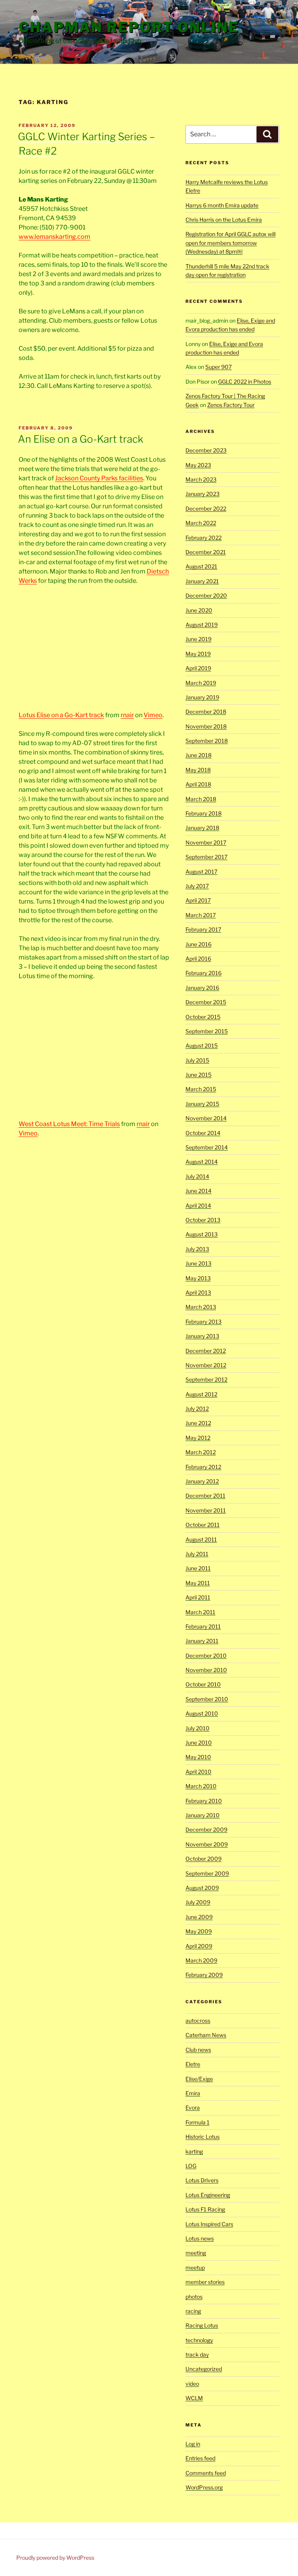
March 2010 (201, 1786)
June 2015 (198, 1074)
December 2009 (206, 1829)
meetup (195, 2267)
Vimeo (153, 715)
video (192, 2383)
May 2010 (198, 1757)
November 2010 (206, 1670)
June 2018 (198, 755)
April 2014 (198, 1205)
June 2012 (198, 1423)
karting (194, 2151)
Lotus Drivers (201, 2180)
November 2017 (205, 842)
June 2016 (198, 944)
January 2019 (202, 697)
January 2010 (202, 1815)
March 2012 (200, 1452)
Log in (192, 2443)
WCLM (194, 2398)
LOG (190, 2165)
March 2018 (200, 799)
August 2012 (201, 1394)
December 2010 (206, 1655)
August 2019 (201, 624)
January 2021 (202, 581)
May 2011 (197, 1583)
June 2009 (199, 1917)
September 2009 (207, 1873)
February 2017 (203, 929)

---

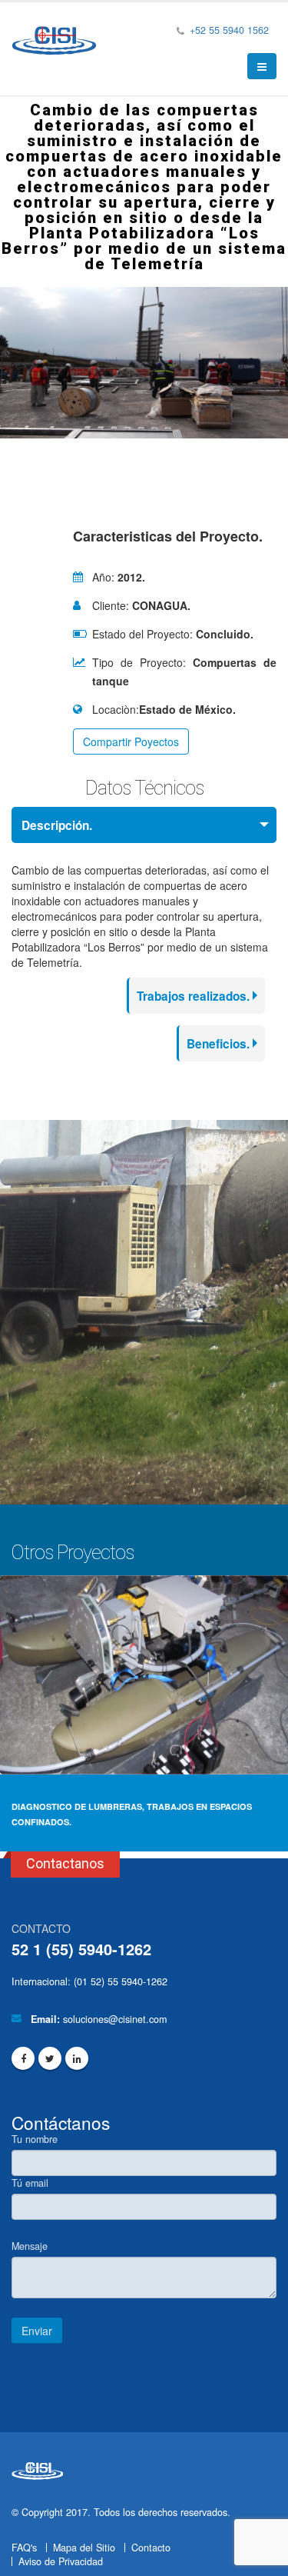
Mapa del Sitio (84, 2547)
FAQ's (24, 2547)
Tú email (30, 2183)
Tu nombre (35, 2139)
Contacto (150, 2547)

[THE TASK] Of all the entries above, repeat only the lines from the line that has "January 2010 (202, 1815)" to the line that has "February 2017 (203, 929)", both lines included, exactly.

[EXERCISE RESULT]
January 2010 (202, 1815)
March 2012 (200, 1452)
Log in (192, 2443)
WCLM (194, 2398)
LOG (190, 2165)
March 2018 (200, 799)
August 2012 (201, 1394)
December 2010 (206, 1655)
August 2019 (201, 624)
January 2021 (202, 581)
May 2011 (197, 1583)
June 2009 (199, 1917)
September 2009 (207, 1873)
February 2017 (203, 929)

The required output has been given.